-- DATA SECTION follows --
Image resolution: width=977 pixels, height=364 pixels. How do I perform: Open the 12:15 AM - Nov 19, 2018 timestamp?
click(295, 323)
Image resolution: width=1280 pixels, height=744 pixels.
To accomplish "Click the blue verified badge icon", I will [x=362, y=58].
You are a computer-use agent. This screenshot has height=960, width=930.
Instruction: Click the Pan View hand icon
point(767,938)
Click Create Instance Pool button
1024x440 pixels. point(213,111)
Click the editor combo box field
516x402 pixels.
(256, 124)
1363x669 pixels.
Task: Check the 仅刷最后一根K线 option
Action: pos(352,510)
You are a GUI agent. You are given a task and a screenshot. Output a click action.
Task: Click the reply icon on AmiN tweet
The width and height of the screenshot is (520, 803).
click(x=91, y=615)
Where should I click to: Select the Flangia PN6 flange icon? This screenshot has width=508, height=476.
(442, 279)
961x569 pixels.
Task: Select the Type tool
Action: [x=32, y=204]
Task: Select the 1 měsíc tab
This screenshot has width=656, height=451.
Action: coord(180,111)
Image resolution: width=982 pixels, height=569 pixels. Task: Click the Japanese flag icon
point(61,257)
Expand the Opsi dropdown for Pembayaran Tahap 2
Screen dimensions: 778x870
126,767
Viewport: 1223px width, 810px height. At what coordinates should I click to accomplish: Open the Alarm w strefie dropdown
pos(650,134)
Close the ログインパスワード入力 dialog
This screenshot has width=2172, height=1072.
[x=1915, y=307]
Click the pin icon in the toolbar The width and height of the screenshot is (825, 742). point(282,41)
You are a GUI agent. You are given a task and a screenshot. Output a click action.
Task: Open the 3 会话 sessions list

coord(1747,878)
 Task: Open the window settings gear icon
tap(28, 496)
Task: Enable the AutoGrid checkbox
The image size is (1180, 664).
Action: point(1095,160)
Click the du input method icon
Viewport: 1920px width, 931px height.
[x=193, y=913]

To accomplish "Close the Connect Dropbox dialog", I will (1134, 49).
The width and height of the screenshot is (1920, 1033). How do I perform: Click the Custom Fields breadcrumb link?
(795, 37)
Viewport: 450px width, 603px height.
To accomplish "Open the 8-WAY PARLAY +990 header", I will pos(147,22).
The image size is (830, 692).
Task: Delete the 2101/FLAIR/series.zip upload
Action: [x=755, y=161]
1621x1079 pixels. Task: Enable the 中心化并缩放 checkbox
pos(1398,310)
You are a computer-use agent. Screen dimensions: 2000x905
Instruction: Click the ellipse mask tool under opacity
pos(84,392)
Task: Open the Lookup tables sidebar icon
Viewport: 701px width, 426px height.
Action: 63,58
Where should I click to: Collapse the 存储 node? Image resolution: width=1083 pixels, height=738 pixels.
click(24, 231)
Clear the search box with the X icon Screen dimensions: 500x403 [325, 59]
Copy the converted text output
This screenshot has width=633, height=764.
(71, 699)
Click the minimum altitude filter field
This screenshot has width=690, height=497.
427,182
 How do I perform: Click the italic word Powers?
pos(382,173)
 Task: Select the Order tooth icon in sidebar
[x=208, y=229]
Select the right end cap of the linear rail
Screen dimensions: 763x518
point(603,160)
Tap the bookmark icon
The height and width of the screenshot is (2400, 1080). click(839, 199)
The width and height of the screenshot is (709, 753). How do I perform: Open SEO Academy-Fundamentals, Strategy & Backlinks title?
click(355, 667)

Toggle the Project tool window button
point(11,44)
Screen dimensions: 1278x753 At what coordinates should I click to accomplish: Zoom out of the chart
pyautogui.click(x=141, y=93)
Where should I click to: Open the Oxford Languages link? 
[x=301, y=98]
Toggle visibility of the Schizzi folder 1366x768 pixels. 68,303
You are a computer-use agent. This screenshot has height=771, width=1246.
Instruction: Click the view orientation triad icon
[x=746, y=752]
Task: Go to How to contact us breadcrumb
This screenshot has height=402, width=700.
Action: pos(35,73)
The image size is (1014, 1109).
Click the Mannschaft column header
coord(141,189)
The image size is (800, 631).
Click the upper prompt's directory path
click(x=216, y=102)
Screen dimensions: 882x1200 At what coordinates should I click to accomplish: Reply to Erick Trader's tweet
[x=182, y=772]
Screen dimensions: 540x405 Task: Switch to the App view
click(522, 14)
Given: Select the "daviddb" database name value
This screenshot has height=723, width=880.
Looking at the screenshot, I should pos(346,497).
-- DATA SECTION concluded --
[WHAT IS REQUIRED]:
Give every line of the material that includes the string "dialog".

[REPLY TO THE TASK]:
Close the ログインパスワード入力 dialog
To accomplish "Close the Connect Dropbox dialog", I will (1134, 49).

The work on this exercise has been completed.